## Exercise instructions
1. Translate into Spanish the following sentence from the article on the Philippines' migrant worker law: "Officials fear legal protection for Filipinos abroad could lead employers to look elsewhere for workers."
2. According to the article on the Philippines' migrant worker law, on what date did the insurance requirement take effect?
3. List every monetary amount stated in the article on the Philippines' migrant worker law.

## Excerpt to read

-.-.-

Officials fear legal protection for Filipinos abroad could lead employers to look elsewhere for workers.
Philippines' new law may harm jobs for migrants
Nasser Munder, the Filipino labour attache in Abu Dhabi, is among those concerned about the impact of the mandatory insurance coverage, which in the UAE translates to US$72 (Dh264) per worker, or $144 for a two-year contract.
Officials worry it could lead to a reduction in the deployment of overseas Filipino workers (OFWs), as employers choose to hire from other countries that have not imposed the same requirements.
"I have yet to see the overall deployment figures by the end of the first quarter to determine if there has indeed been a decline," Mr Munder said.
The insurance requirement, part of the Filipino Migrant Workers Act, was introduced by the Philippine government and took effect on November 8 last year. Weeks later, Jennifer Manalili, the-then administrator of the Philippine Overseas Employment Administration (POEA) in Manila, said she had seen a 52 per cent drop in the processing of OFW contracts.

-.-.-

## Exercise data
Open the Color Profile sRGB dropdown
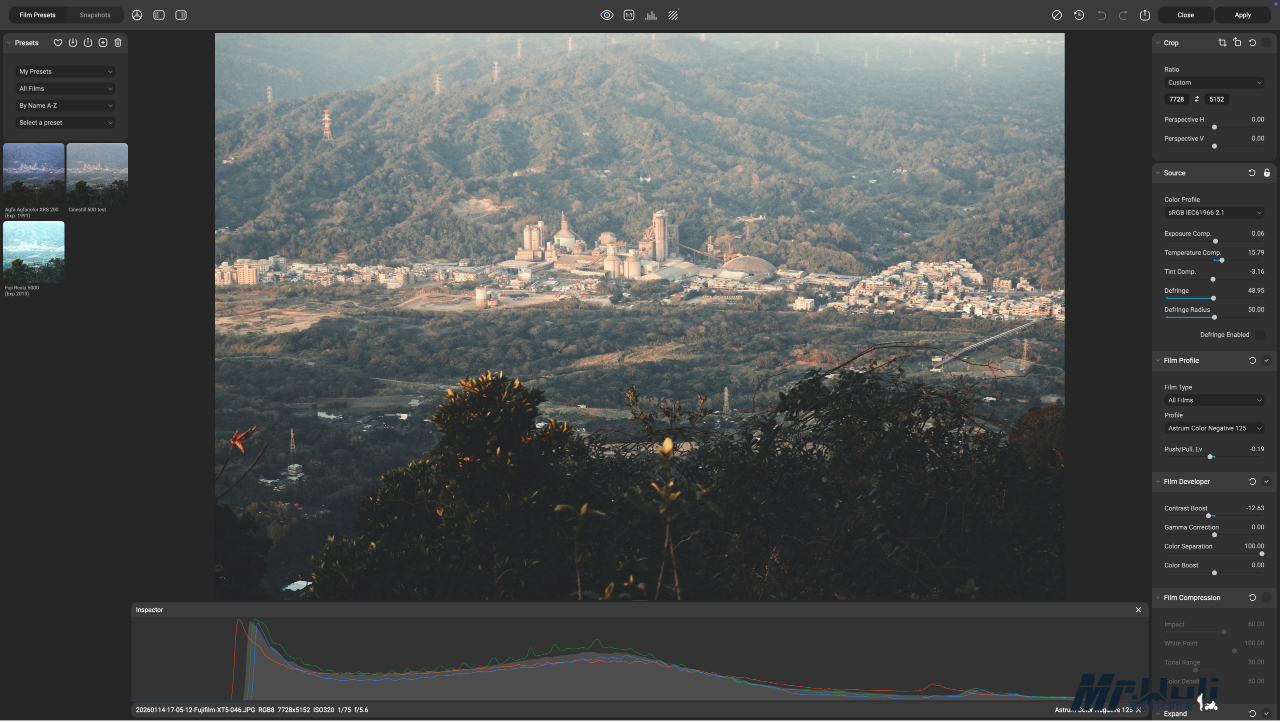Image resolution: width=1280 pixels, height=722 pixels. (x=1214, y=213)

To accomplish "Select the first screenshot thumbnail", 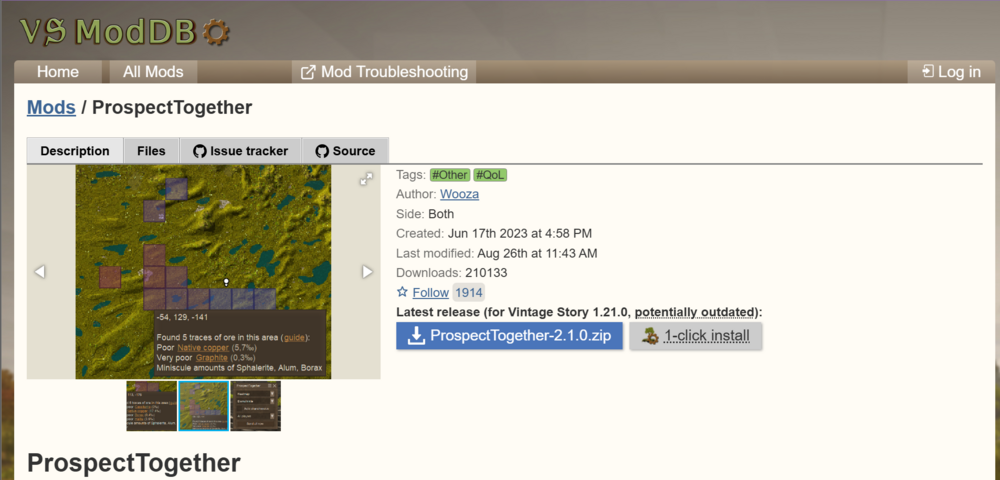I will (151, 405).
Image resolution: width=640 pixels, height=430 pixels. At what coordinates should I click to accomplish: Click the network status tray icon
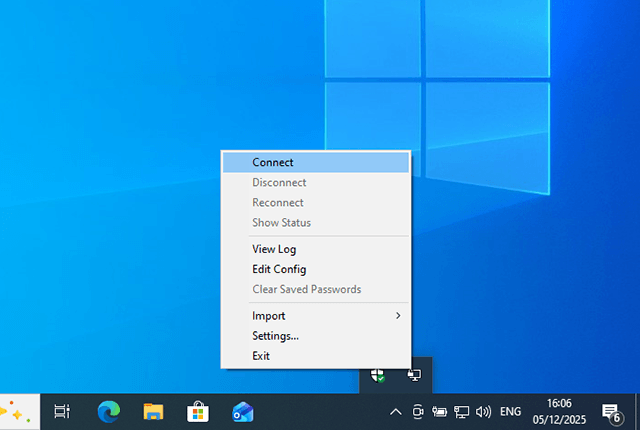click(x=462, y=411)
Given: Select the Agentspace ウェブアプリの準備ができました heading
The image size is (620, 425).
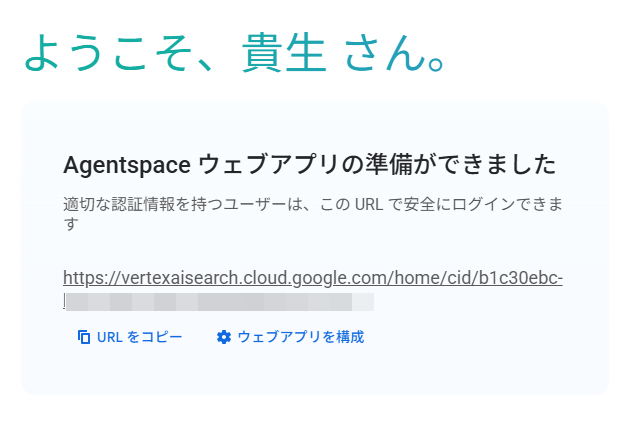Looking at the screenshot, I should coord(308,164).
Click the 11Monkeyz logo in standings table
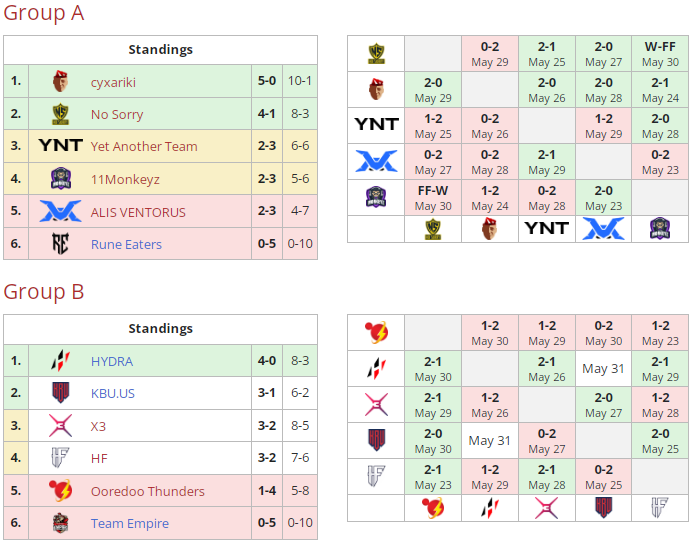The height and width of the screenshot is (543, 695). (x=60, y=179)
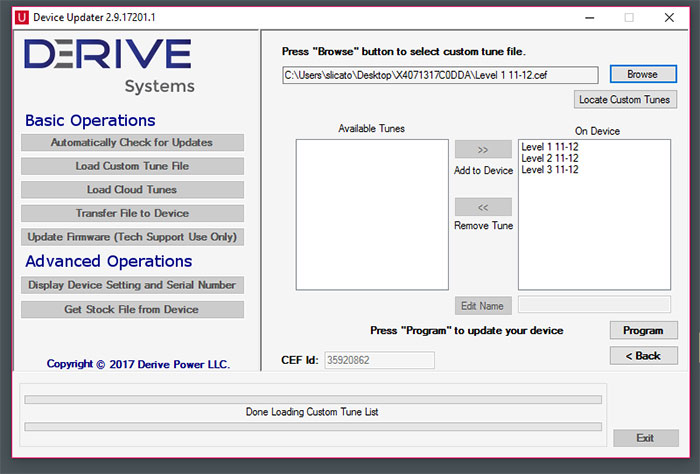Click the Derive Systems logo

pos(108,66)
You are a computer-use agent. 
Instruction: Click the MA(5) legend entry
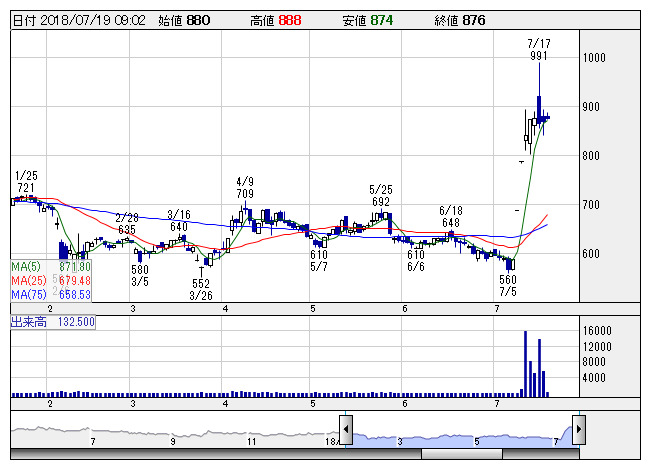[x=50, y=267]
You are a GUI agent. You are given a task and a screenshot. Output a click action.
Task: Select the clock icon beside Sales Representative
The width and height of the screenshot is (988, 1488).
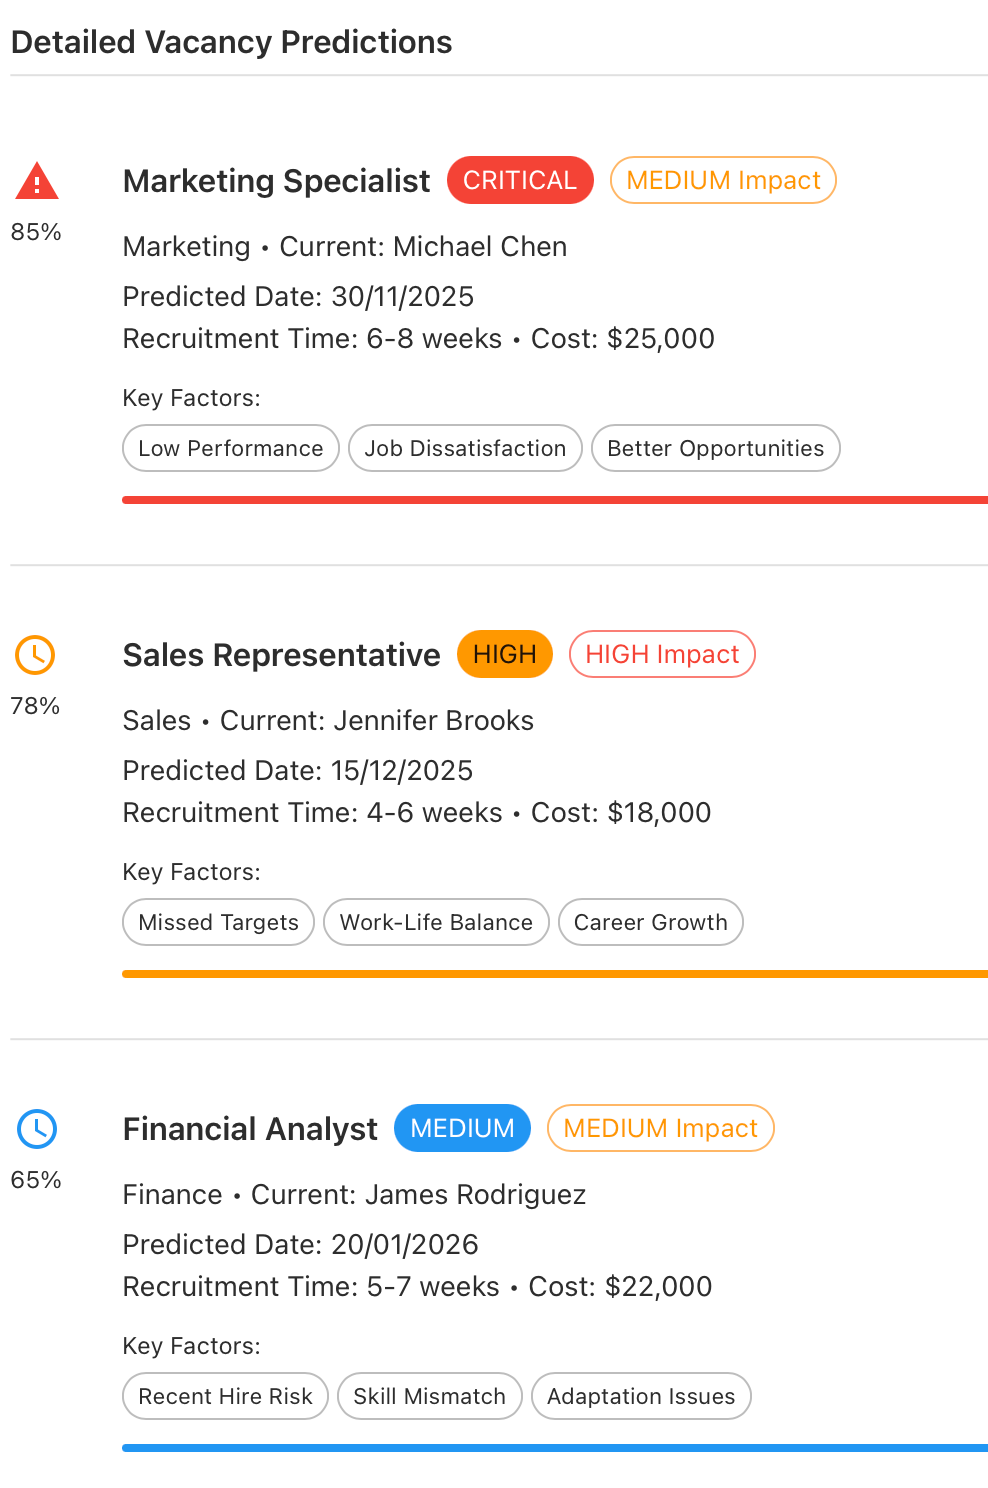click(36, 654)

-.-.-

## Answers by item number
1. Los funcionarios temen que la protección legal de los filipinos en el extranjero pueda llevar a los empleadores a buscar trabajadores en otros lugares.

2. It took effect on November 8 last year.

3.
US$72
Dh264
$144